Skip to content

[Feat] Meta operations MCP server for agent-driven CAO session management #161

@patricka3125

Description

@patricka3125

Problem Statement

All CAO management operations — discovering agent profiles, installing them, launching sessions, monitoring state, and cleanup — require either the cao CLI or direct HTTP API calls. Users working inside an AI agent session must leave the agent interface to perform these operations, breaking workflow continuity and preventing agents from autonomously composing multi-step CAO workflows.

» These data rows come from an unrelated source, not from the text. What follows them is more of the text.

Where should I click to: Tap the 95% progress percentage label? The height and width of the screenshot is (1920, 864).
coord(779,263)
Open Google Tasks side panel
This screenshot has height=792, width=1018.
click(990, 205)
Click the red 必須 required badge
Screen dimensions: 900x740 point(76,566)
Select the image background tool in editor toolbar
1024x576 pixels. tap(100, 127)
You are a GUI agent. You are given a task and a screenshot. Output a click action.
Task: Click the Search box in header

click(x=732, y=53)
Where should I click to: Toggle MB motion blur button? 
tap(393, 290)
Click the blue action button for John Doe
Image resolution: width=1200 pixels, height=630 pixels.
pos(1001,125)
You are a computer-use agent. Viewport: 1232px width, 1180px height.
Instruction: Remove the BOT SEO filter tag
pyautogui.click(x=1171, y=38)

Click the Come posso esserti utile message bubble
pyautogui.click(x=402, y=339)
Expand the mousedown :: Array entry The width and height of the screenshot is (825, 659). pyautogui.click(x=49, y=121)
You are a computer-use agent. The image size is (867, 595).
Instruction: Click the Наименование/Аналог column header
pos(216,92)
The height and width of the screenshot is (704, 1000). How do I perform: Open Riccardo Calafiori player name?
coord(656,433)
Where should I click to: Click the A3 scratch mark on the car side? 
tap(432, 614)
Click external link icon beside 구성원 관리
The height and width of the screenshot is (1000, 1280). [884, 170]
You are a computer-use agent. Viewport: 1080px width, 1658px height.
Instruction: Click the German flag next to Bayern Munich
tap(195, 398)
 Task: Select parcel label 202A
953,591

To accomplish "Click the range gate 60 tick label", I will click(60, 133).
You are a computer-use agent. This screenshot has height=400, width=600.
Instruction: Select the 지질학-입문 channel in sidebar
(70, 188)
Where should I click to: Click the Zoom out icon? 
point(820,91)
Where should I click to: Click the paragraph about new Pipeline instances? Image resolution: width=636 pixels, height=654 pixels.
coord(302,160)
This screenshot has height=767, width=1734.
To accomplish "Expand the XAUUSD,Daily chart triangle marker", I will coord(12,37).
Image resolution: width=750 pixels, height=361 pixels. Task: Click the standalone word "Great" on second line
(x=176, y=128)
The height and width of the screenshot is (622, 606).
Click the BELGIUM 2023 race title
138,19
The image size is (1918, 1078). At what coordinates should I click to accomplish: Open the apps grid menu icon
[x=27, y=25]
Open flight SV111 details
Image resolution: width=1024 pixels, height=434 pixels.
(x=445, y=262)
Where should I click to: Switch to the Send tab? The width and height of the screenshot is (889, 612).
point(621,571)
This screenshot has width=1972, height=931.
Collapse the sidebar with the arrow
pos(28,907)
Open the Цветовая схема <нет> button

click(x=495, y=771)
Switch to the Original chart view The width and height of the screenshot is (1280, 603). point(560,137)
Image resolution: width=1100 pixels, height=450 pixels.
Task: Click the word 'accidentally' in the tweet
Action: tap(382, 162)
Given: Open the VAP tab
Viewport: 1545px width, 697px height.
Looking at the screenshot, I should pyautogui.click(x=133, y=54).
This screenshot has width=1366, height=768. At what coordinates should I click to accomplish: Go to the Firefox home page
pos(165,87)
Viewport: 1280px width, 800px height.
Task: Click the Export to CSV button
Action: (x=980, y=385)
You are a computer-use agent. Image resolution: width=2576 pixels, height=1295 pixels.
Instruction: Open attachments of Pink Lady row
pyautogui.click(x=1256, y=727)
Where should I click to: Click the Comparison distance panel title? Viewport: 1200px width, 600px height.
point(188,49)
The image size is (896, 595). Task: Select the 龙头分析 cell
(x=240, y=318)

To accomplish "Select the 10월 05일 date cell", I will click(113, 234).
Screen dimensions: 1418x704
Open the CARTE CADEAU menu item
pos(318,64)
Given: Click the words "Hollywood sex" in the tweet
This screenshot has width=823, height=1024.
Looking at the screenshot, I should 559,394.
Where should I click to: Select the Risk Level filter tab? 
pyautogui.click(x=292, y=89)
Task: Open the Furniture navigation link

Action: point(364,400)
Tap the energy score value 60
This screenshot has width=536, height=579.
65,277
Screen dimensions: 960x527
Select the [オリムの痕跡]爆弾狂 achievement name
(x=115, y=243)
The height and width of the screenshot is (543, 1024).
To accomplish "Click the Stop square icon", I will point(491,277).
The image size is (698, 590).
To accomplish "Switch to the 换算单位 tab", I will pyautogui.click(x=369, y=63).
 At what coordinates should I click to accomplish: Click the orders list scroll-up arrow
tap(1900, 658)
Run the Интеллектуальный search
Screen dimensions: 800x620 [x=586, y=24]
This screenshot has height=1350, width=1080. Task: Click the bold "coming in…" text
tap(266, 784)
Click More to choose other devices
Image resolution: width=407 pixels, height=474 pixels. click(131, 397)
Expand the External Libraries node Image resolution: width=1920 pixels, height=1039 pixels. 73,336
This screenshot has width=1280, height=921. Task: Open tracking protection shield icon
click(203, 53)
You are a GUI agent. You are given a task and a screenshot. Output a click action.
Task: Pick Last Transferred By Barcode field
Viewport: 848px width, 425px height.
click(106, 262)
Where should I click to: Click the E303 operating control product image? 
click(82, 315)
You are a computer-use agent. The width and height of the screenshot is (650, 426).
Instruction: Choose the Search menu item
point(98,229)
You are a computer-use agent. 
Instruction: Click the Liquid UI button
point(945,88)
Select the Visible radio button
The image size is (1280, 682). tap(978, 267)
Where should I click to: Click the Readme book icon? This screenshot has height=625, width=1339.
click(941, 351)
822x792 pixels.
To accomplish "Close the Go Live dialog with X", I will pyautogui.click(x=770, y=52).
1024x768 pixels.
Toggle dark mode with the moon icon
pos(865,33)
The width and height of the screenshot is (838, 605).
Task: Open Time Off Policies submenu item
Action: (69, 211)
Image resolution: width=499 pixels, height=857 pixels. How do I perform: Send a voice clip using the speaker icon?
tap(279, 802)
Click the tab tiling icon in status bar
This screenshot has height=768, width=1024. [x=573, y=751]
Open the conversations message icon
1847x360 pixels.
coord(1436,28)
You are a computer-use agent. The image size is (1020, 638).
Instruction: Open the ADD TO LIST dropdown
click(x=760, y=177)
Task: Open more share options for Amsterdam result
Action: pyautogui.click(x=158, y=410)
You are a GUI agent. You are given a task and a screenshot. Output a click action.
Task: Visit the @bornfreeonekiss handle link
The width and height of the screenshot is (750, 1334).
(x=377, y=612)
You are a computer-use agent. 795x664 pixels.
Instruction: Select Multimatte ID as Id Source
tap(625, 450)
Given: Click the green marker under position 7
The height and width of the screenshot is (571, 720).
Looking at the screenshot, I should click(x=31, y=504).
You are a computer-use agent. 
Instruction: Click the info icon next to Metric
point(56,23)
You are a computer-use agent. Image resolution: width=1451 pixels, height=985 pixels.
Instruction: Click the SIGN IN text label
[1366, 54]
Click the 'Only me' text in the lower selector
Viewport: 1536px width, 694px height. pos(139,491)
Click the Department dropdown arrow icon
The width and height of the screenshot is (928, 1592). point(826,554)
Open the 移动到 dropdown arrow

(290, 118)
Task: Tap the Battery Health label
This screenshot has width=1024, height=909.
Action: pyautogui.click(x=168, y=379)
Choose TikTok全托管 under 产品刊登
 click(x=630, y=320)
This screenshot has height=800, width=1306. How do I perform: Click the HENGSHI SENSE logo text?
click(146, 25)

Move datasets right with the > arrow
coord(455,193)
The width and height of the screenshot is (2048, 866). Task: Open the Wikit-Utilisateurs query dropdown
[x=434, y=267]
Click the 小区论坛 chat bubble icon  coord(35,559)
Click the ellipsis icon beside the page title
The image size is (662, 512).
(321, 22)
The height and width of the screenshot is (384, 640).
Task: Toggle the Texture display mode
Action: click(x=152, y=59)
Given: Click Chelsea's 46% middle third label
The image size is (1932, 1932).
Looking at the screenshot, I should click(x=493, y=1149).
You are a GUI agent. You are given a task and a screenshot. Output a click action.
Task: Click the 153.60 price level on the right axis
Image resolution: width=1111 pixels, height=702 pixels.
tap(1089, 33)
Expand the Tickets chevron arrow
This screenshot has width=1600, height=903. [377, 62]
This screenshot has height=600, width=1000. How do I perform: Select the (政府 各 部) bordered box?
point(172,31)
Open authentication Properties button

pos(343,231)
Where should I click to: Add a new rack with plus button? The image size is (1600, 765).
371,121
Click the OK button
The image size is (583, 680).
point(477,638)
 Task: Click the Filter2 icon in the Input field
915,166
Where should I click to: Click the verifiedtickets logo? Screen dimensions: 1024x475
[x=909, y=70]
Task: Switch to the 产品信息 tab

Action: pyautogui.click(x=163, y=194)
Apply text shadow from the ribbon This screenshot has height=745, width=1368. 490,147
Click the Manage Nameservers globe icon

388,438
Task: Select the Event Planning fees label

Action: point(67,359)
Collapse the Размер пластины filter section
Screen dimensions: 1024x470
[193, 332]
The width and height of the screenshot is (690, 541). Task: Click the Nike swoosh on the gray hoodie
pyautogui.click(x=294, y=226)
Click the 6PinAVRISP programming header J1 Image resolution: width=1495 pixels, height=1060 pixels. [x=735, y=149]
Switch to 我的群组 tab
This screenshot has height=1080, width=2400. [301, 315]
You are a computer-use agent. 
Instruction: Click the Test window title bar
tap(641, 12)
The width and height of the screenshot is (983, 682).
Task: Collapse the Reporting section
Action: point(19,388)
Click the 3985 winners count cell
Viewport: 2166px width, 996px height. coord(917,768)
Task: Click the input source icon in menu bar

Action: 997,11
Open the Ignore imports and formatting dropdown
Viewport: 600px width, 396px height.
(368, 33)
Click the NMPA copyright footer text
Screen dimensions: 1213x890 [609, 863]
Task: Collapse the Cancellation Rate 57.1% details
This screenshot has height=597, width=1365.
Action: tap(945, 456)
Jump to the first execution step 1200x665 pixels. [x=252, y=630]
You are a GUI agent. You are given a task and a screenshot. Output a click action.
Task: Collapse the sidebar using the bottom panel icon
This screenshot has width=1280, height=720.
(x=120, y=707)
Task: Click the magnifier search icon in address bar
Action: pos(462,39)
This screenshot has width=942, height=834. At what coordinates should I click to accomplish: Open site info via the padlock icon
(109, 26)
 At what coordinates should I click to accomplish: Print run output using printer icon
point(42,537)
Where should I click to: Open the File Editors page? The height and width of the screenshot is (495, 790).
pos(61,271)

The existing cao-mcp-server does not address this — its tools (handoff, assign, send_message) are scoped to inter-agent orchestration within active CAO sessions, not to managing CAO itself.

Motivation

Enable end-to-end agent-driven CAO workflows without leaving the agent interface:

  • Profile discovery and recommendation — an agent discovers available profiles and recommends one based on the user's task, without the user running CLI commands in another terminal
  • AI-assisted profile creation and evaluation — an agent creates a profile, launches a session with a test prompt, evaluates the result, and iterates
  • Session lifecycle management — an agent lists active sessions, identifies stale ones, and offers cleanup
  • Environment configuration — an agent sets required environment variables before installing and launching profiles

Example Use Cases

Automatic agent profile discovery and session launch. A user asks their agent to "set up an agent to review my PR." The agent calls discover_profiles, which returns a list of all installed profiles with their name, description, role, and provider metadata into the agent's context. The agent examines the list, identifies the code_supervisor profile as the appropriate entry point — since all CAO sessions are launched through a supervisor that coordinates worker agents — and either recommends it to the user for confirmation or immediately calls launch_session with the supervisor profile and a prompt derived from the user's original request (e.g., "review PR #42 on the main branch") — all within the same conversation, no terminal switching required. The supervisor then handles spawning and coordinating the appropriate worker agents (such as a reviewer) within the CAO session.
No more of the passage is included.